## Your instructions
Repeat exactly the lines that run from the one containing "Task: Select Dashboards in navigation bar" to the end of the data, and leave out all others.

## Data under study
<<<<

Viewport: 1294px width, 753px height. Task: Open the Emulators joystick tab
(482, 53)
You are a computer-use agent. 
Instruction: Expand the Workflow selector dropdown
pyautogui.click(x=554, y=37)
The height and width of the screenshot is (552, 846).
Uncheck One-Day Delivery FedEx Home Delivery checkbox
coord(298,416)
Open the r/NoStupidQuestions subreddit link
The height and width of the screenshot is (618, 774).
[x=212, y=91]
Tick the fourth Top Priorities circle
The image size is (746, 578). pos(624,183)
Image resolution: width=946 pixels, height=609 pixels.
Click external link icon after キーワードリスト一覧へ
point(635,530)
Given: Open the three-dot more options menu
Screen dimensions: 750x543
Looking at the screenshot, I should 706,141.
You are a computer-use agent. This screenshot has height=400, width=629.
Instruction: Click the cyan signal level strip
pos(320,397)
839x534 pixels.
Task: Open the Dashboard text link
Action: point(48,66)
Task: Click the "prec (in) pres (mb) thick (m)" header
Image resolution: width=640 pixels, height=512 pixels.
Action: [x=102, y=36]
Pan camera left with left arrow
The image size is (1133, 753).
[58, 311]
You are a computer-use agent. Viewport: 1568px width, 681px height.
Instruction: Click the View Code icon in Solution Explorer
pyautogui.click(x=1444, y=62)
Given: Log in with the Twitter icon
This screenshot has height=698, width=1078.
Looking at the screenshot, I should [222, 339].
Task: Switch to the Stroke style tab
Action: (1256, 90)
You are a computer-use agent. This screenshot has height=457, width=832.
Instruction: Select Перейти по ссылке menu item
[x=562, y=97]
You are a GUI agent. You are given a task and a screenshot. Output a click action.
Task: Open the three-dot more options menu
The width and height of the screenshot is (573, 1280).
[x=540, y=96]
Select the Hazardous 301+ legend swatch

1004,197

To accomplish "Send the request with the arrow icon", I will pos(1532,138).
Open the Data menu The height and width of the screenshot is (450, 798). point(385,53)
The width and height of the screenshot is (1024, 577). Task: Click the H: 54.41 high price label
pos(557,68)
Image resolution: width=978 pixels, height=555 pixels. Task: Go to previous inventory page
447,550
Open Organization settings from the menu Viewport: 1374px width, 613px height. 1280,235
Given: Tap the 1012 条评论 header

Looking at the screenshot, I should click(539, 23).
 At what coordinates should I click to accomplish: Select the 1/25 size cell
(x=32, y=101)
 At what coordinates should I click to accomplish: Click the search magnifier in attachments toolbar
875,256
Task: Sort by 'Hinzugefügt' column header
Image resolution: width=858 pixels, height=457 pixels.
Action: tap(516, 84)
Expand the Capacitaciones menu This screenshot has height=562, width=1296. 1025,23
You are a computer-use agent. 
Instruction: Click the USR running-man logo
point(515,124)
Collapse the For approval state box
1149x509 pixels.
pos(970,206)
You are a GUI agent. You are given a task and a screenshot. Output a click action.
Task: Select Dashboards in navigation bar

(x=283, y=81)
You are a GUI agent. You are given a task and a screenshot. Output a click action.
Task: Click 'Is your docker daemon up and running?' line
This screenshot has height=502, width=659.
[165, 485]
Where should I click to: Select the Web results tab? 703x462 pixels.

>>>>

## Exercise result
Task: Select Dashboards in navigation bar

(x=283, y=81)
You are a GUI agent. You are given a task and a screenshot. Output a click action.
Task: Click 'Is your docker daemon up and running?' line
This screenshot has height=502, width=659.
[165, 485]
Where should I click to: Select the Web results tab? 703x462 pixels.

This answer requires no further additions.